-- Start of SUPPLIED DATA --
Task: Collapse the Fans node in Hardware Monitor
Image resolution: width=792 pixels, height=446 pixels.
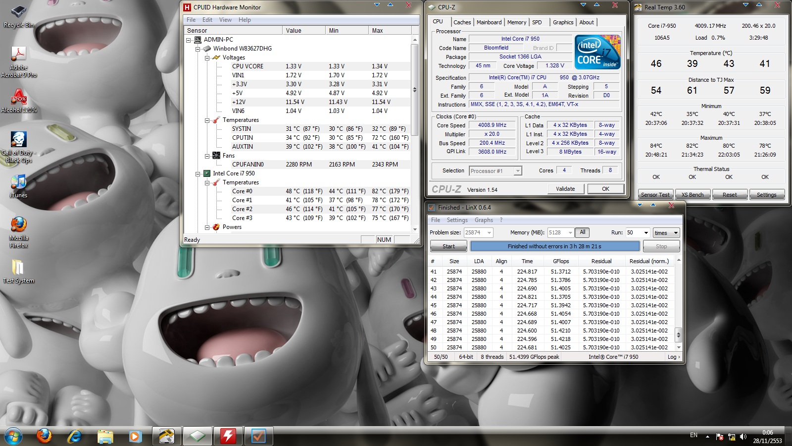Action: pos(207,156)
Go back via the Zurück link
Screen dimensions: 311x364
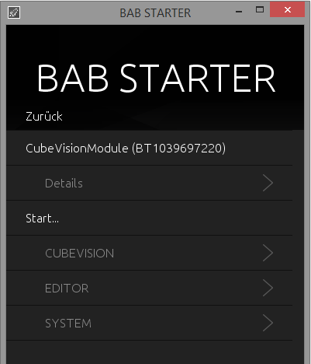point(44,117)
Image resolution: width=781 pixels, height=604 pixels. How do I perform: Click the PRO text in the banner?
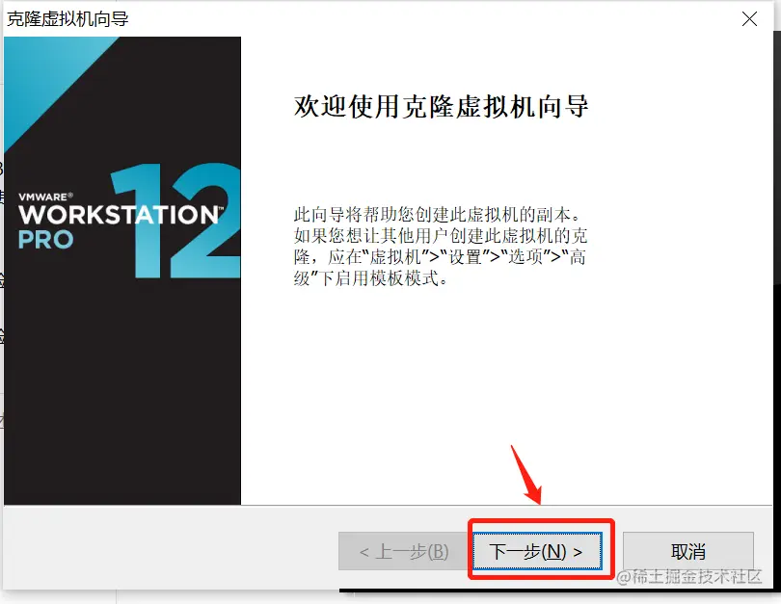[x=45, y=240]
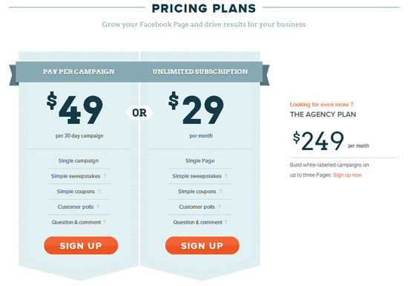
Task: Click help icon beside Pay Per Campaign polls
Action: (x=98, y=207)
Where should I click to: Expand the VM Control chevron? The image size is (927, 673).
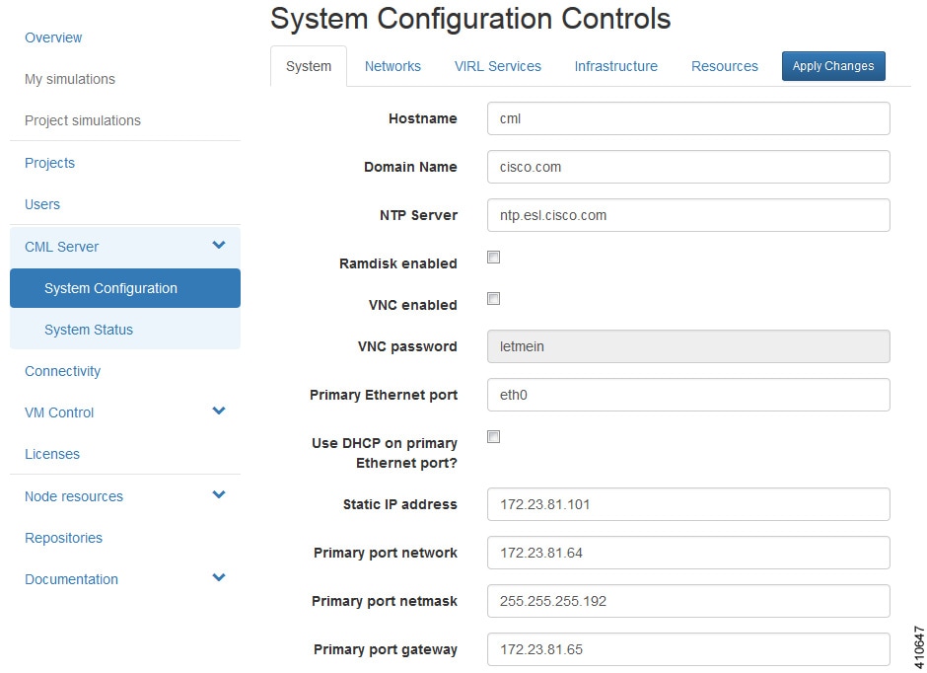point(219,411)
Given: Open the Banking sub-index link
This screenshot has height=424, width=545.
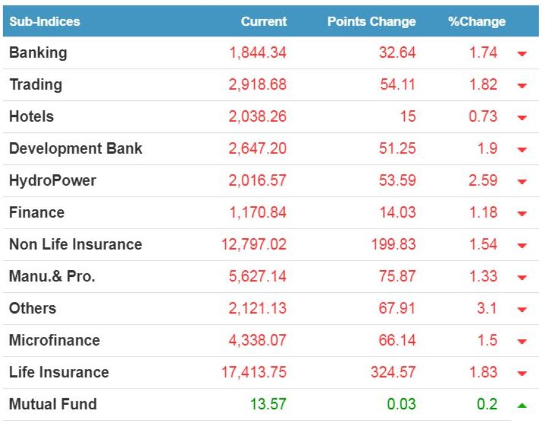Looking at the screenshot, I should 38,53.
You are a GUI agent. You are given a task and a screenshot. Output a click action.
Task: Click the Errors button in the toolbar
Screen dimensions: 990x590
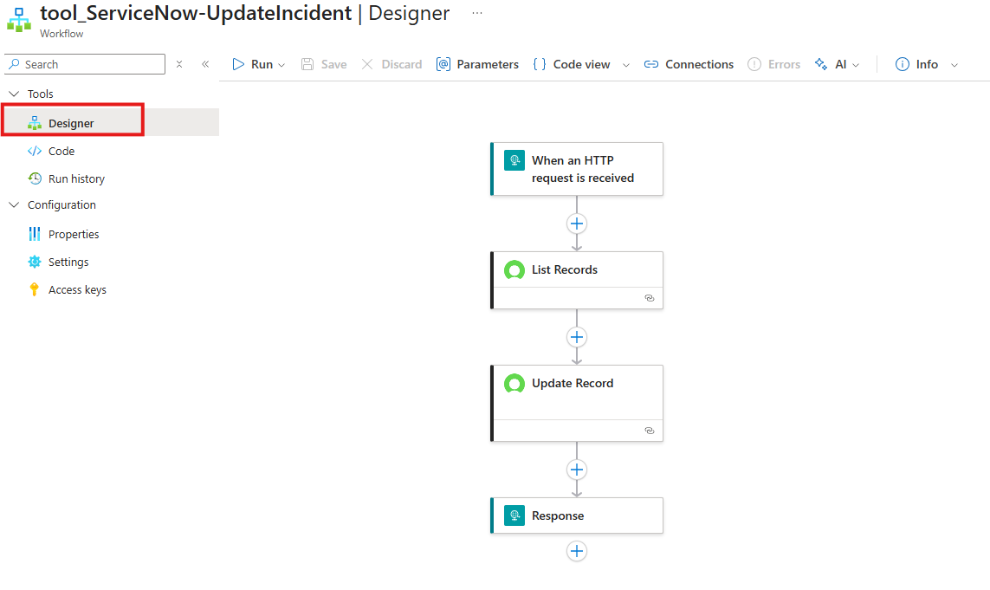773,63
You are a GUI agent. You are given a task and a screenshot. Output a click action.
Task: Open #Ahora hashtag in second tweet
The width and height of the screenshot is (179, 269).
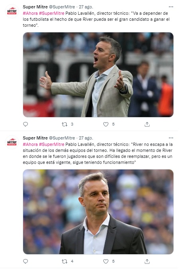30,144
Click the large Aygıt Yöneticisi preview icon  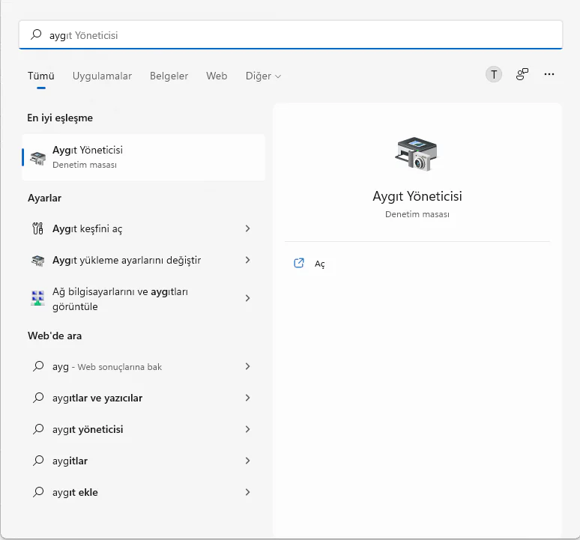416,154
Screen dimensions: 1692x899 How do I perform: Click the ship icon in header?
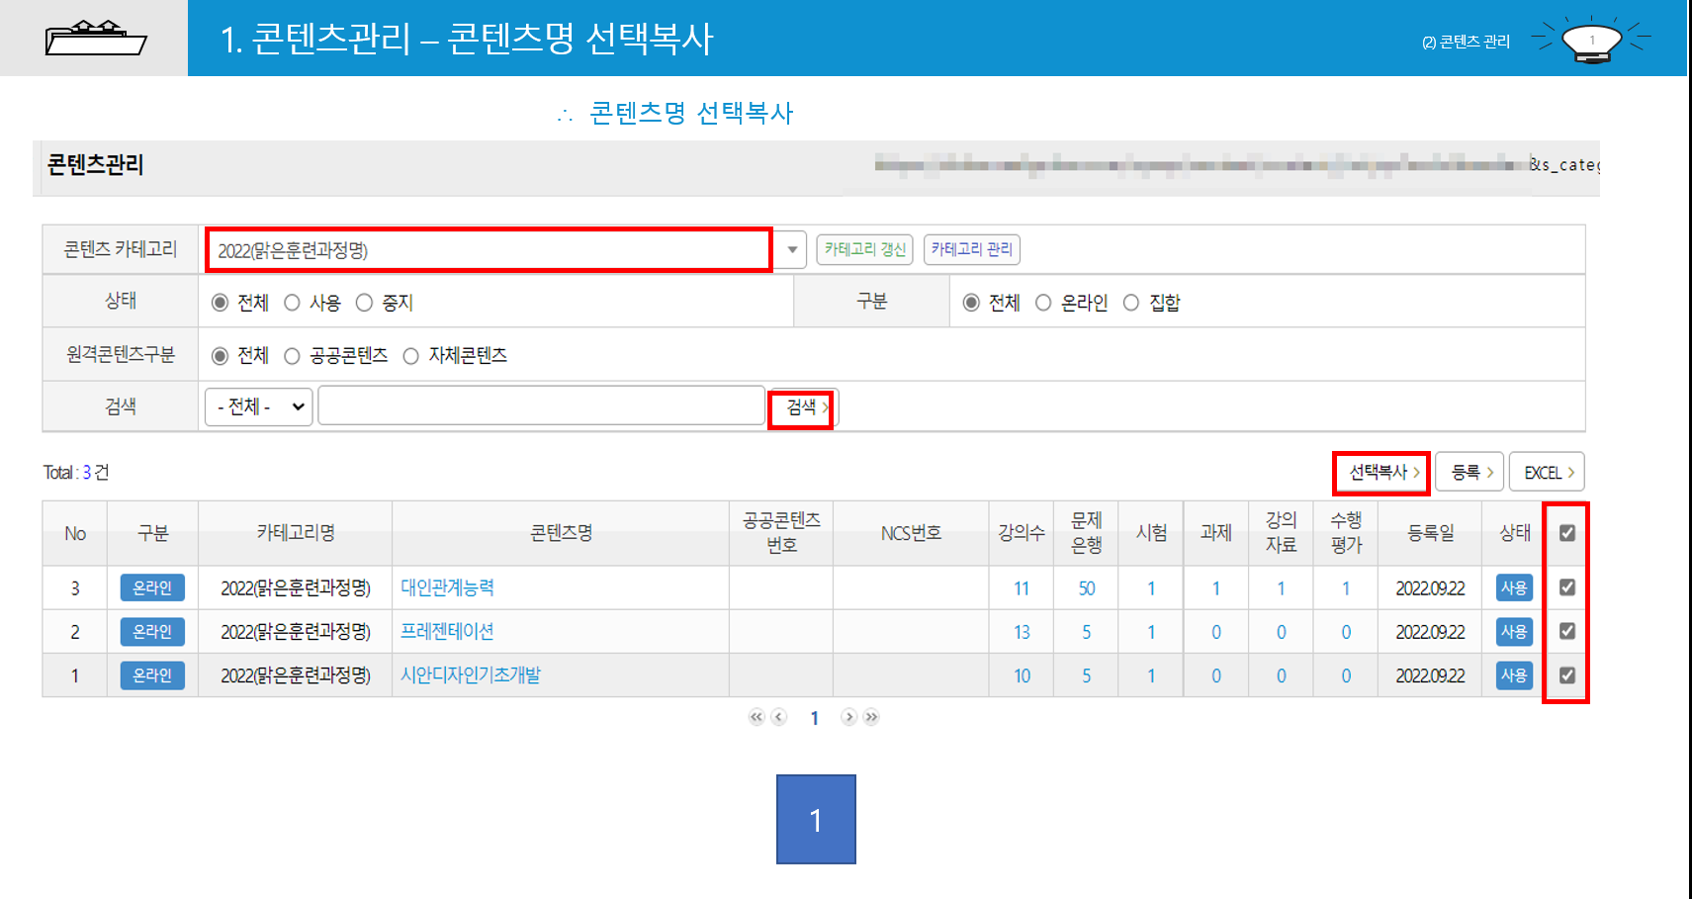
-- End of SUPPLIED DATA --
* [SET PROBLEM]: Retype the part of the listing that opens with the line containing "Where should I" and closes with the line containing "Looking at the screenshot, I should 38,53.", including both of those lines. Omit the pictures.

* [THE RESULT]:
Where should I click to: Expand the VM Control chevron? The image size is (927, 673).
point(219,411)
Given: Open the Banking sub-index link
This screenshot has height=424, width=545.
Looking at the screenshot, I should 38,53.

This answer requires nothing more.